Then I just need a spring-loaded jig with a track and a stop. All of a couple hours to make one really precise and it would last forever. On my disk sander with no additional support I could make 12" wheels. With additional support then any size I felt like standing there and waiting to sand down after cutting on the band saw to rough size.

I'll post photos of some of my work soon.

My website is airfieldmodels.com


----------



## Roy Drake (Feb 10, 2014)

Got several from my brother-in-law's estate about ten years ago. Still don't know what any of them were meant to be used to make!


----------



## goalie (Jan 14, 2015)

I agree. This forum is awesome for lurking and getting ideas on how to do stuff safer, smarter, and better.


----------



## Stick486 (Jan 4, 2013)

TwoSkies57 said:


> someone mention Rube Goldberg??????





greenacres2 said:


> Or "OLIVER" Goldberg. :lol:


way better...


----------



## Stick486 (Jan 4, 2013)

goalie said:


> I agree. This forum is awesome for lurking and getting ideas on how to do stuff safer, smarter, and better.

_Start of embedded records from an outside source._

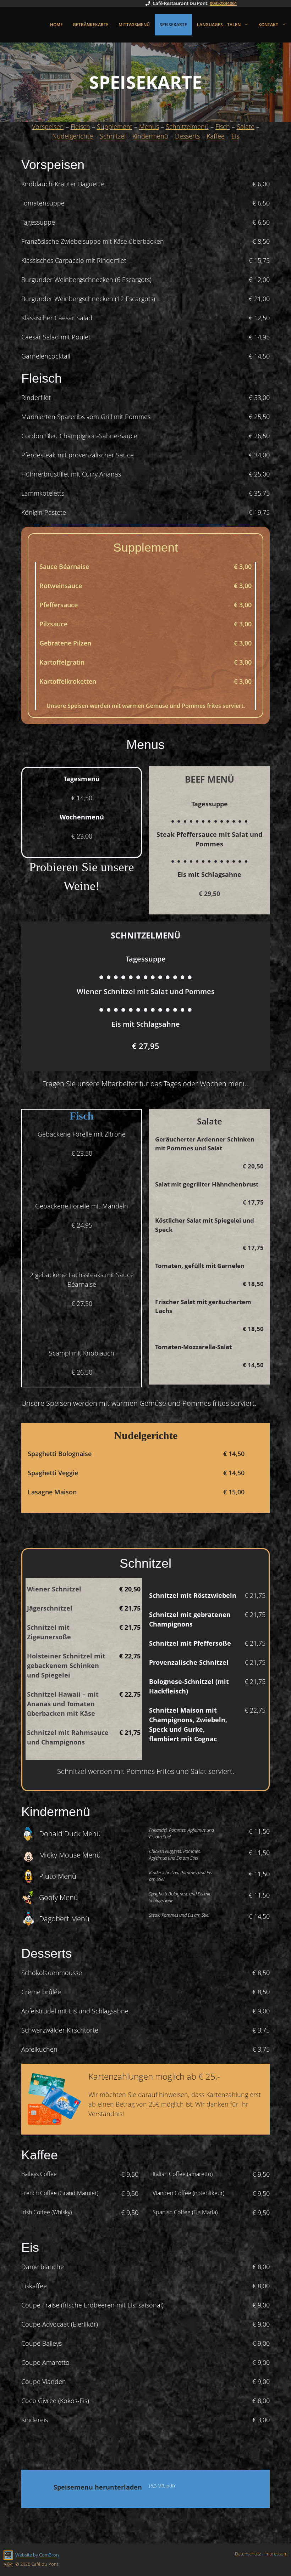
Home (56, 25)
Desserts (187, 136)
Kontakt (268, 25)
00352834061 (223, 3)
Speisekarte (173, 25)
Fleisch (80, 126)
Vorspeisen (48, 126)
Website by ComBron (37, 2555)
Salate (245, 126)
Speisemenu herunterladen (98, 2487)
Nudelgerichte (72, 136)
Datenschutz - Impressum (261, 2553)
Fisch (222, 126)
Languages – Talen (219, 25)
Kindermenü (150, 136)
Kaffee (216, 136)
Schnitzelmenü (187, 126)
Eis (235, 136)
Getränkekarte (91, 25)
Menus (149, 126)
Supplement (114, 126)
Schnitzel (113, 136)
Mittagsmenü (134, 25)
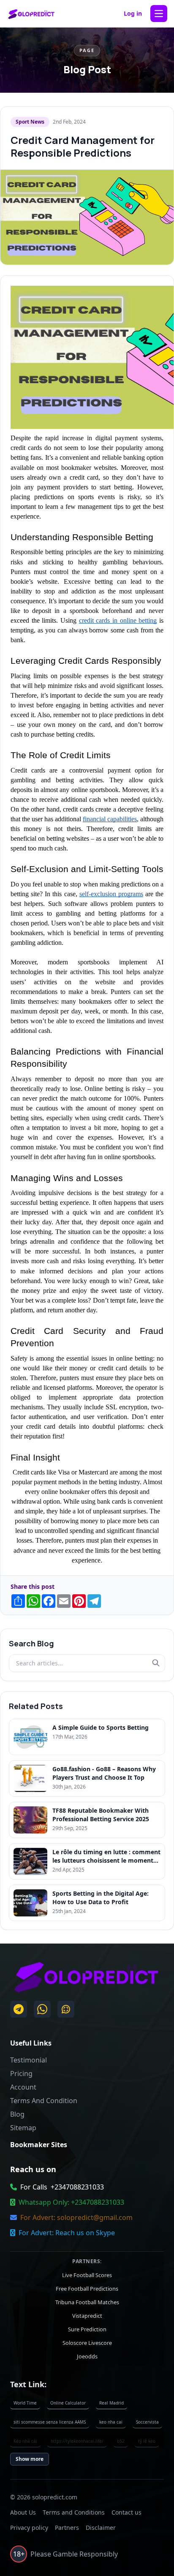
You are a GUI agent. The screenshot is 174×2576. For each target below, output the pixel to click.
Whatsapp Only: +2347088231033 (71, 2202)
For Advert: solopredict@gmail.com (76, 2217)
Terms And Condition (43, 2100)
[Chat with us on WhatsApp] (42, 2009)
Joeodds (87, 2356)
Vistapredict (87, 2315)
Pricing (21, 2073)
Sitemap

you evidently haven't seen this thread....

http://www.routerforums.com/lobby/54378-i-am-klutz.html


----------



## Phil P (Jul 25, 2010)

Hi Paul



CafeenMan said:


> Obviously when we depart this world our tools will go someplace and probably be used eventually by someone.
> 
> But what about our jigs? I think a lot of them aren't going to be very obvious as to what they are - particularly the more Rube Goldberg sort of contraptions we make.
> 
> So I wonder how many of them will ever be used by anyone else.


I'm a joiner. When I make a jig it is often specific to a task, so it gets used once (or probably a hundred times), and at the end of the job it gets tossed into the skip (dumpster). A few jigs, such as deep fences, stepped fences, etc are better made, from better materials (e.g. phenolic, steel and birch plywood instead of acrylic and MDF) and are kept as part of my toolkit. But very few. Next job I go to will have a different set of problems and require a different set of jigs. So I make new ones, if needed

I've made router trammels with a 7 metre (22ft) radius before now from scraps. It was used to make a router template which in turn was used to rout the components for a refectory counter. Why on earth would I keep them after the job has gone to the customer?

You _can_ have too many jigs. They can and _do_ get in the way. In any case five years and 200 jigs down the line are you really going to remember where you stored that "special" jig that you used once? I doubt it......



CharleyL said:


> but most likely they will heat someone's house for a few hours.


I can remember the bodies of wooden moulding planes, none of which had been used for more than 50 years being used for just such a purpose. They burned well, though!

Regards

Phil


----------



## goalie (Jan 14, 2015)

Stick486 said:


> you evidently haven't seen this thread....



Thanks. That was entertaining.


----------